■ **Work to be completed**
Your answer must be the exact lines below, starting with the line with "This screenshot has width=1006, height=710." and going on through the line with "Coffee Time's orange", both included, with no pictures.

■ **Data excerpts**
────────────────────

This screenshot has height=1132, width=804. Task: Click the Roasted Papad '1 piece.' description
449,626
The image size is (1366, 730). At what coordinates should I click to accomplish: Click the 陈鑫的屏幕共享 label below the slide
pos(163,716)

────────────────────

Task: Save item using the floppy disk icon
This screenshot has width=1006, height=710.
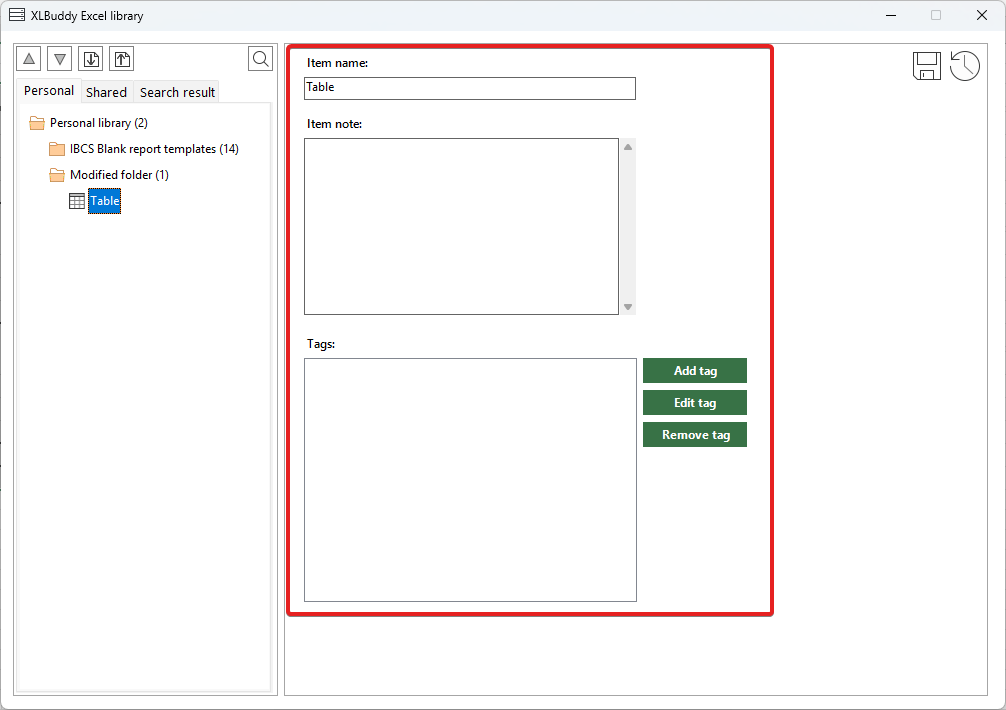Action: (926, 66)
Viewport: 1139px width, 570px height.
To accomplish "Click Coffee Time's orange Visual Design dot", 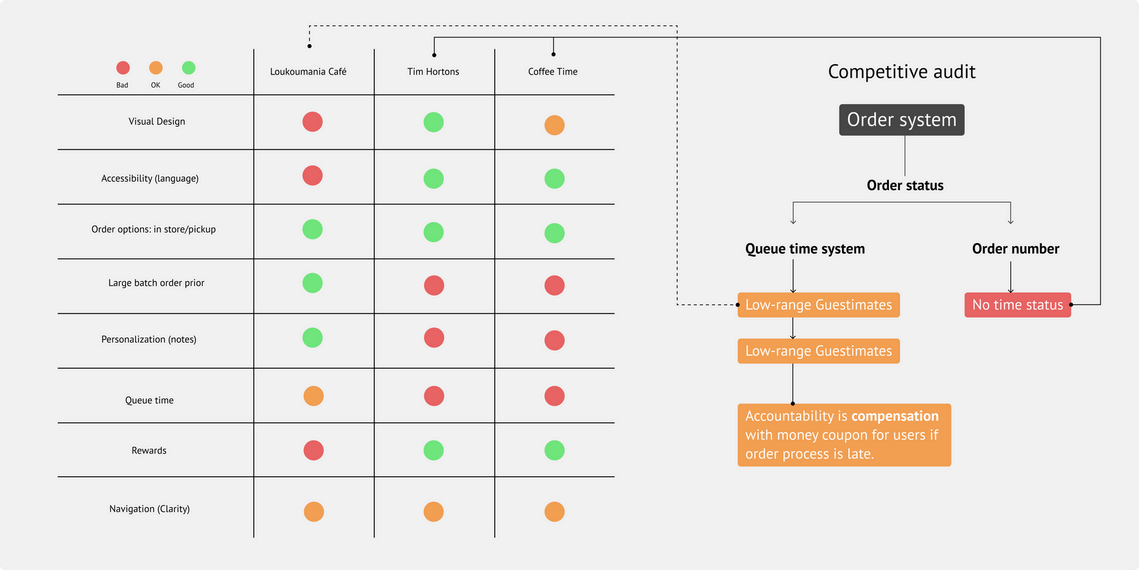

────────────────────

■ **Finished exercise**
This screenshot has width=1006, height=710.
Action: (926, 66)
Viewport: 1139px width, 570px height.
To accomplish "Click Coffee Time's orange Visual Design dot", 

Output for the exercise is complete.